Regional government report says levy supports shift to transportation alternatives

Metro Vancouver politicians want the province to take another 90 days planning the future of B.C.’s four-year-old carbon tax and not rush to reject further increases or axe the tax altogether.

“We don’t want to go backwards on the carbon tax,” Vancouver Mayor Gregor Robertson said.

The board is also reminding Victoria that it already supports the carbon tax.

A Metro report says the carbon tax helps minimize the region’s contribution to climate change and supports a shift to transportation alternatives by making single-occupancy vehicle travel more expensive.

But Langley City Coun. Gayle Martin, vice-chair of Metro’s environment committee, doesn’t support further carbon tax hikes.

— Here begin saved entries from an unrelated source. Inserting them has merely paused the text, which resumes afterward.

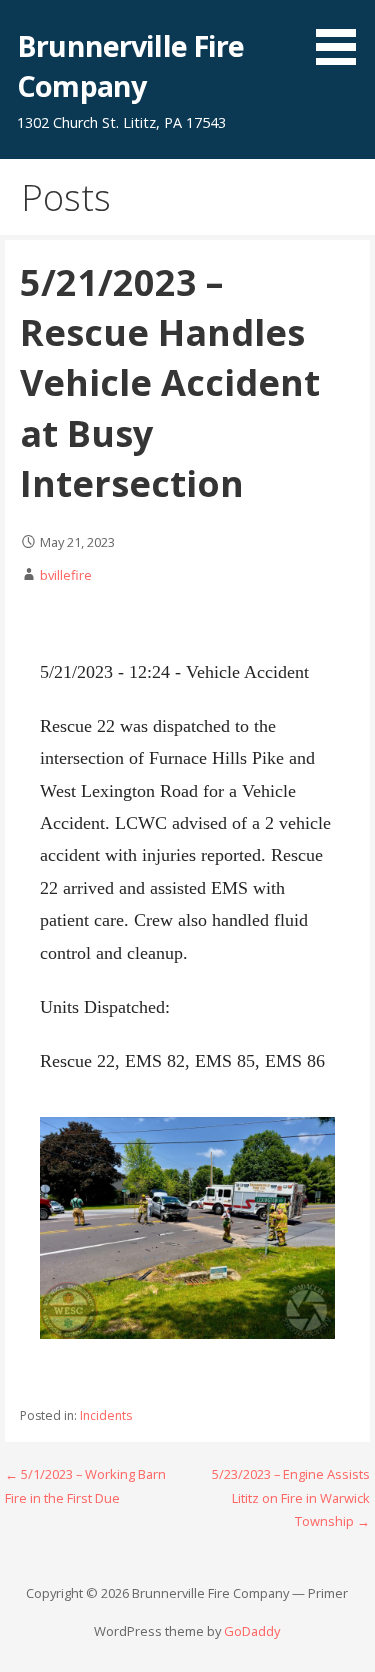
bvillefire (66, 575)
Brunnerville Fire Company (130, 65)
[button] (343, 36)
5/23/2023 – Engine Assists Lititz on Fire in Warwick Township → (291, 1497)
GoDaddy (252, 1631)
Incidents (106, 1415)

“We’re getting taxed to death here on gas,” she said.  “Leave it where it’s at and go from there.

“Is it doing any good? We don’t know. To keep increasing it doesn’t make any sense in my mind, given the gas taxes we pay to TransLink.”

B.C. is the only jurisdiction in North America that puts a price on carbon emissions through a carbon tax, which has been steadily raised since 2008.

On July 1 it climbed to $30 per tonne of greenhouse gases emitted, or 7.2 cents per litre of gasoline and $1.50 per gigajoule of natural gas.

The province’s review is gathering public input on the tax ahead of the government’s 2013 budget deliberations.

Options under consideration are whether the tax should go up further, be frozen or cut – and whether any further increases should go to initiatives like transit expansion rather than tax relief.

The carbon tax raises $300 million a year in Metro Vancouver.